What does "done" look like?

I am not at all that anything is, but I am saying in many cases we are closer to the finish line than the starting line. (If we come to think of it there are things which have been completed to the extent that many people don't even know they existed)

In some cases the good fight for equality has transferred into something besides good or equal.

When do you start thinking about how to cross the finish line and what should you do?

ugqtq 7 years ago

"stage", well said.

>However, women in Switzerland still earn on average 20% less than men, they are under-represented in management positions, and childcare remains not only expensive, but in short supply.

Women are less valuable? How will a strike solve this? I mean if this was true and I was a business owner I would only hire women because I could pay 20 % less. But of course that's not the way it works. Those "facts" are manipulative.

  • DecayingOrganic 7 years ago

    I believe the research in question does not speak on the grounds such as to suggest women earn 20% less for the same job vis-a-vis men, but rather claims due to women are being under-represented in a variety of high-level jobs, on average, they earn less.

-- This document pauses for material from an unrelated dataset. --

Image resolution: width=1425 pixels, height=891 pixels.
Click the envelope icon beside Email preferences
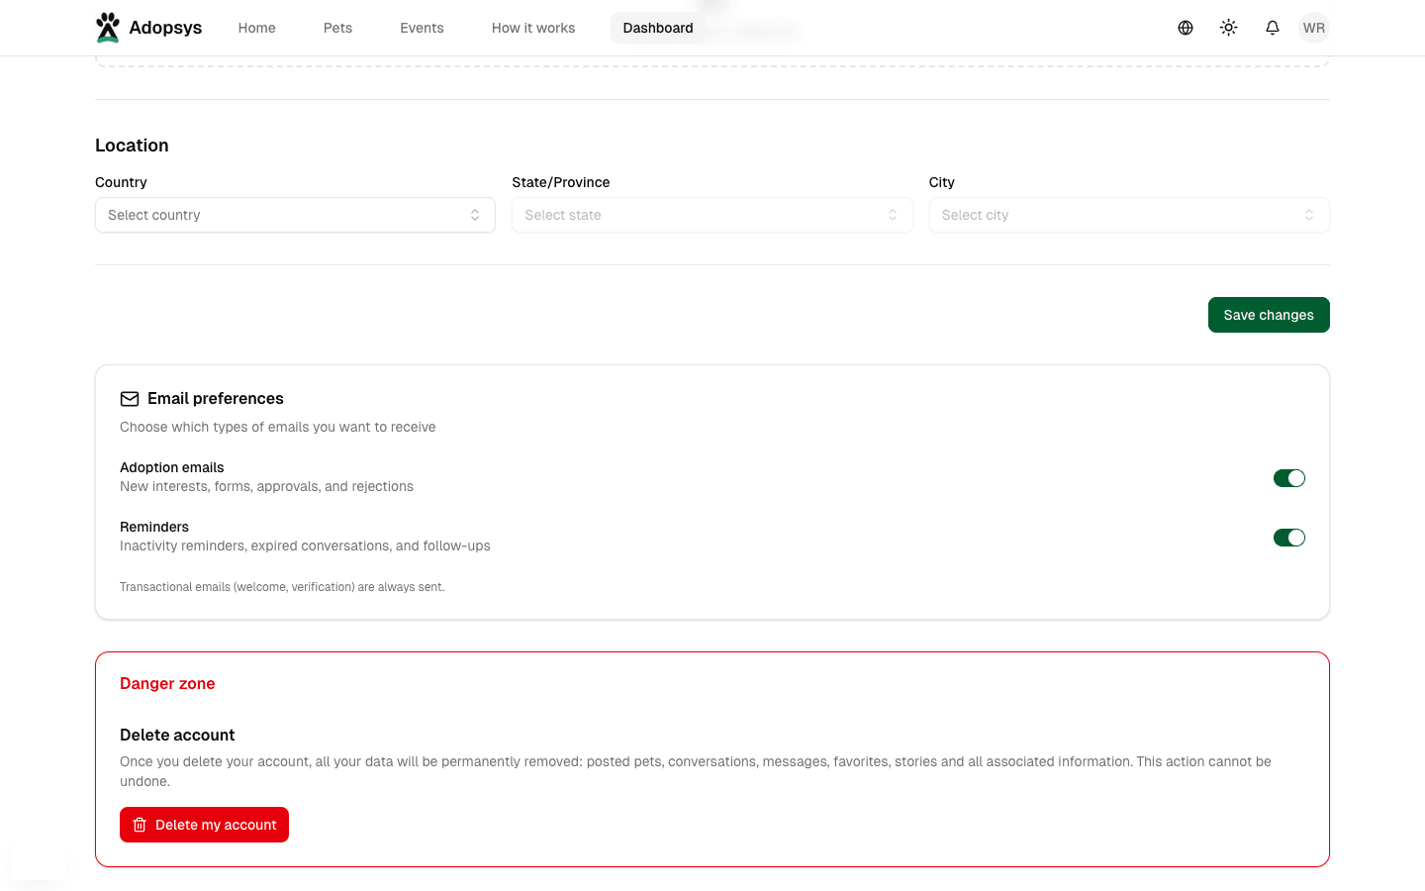(129, 398)
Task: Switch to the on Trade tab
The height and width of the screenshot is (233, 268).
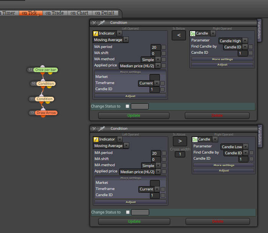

    And the reason may not be in the realm of misogynist inclinations depicted at high levels of government, it may be the case on average women choose professions that pay less.

    We know that men are more likely to go into “nerdy” professions such as math or engineering, whereas women are more likely to go into the caring professions and to spend more time looking after children [0].

    0: Geary (2010); Halpern (2012); Maccoby and Jacklin (1974)

    • ugqtq 7 years ago

      Do men and women have the same level of education and have they chosen the same career paths in average? If they haven't then that 20 % is meaningless. As far as I know men and women can choose to get the degrees that they want and can choose to pursue the careers that they want. If they haven't chosen to do so what do they expect?

      Ah I see you edited. Yes that was exactly my point. If they expect to get the same money for nursing that you can get for designing rockets then that's basically Communism.

      • nickik 7 years ago

        More woman at my school in switzerland had the education to go into IT and yet we had 3-4 woman in 3 classes. That has zero to do with access to education and everything with personal choice.

        One can argue its a society problem, but its not an education problem. Woman are overrepresented and get more education in general.

        • mlang23 7 years ago

          I experienced pretty much the same thing during the time I went to school. I specialized in IT during school already. We had about 2/3 women and 1/3 man. AFAIK, none of the women actually started to work in IT. Two or three man did.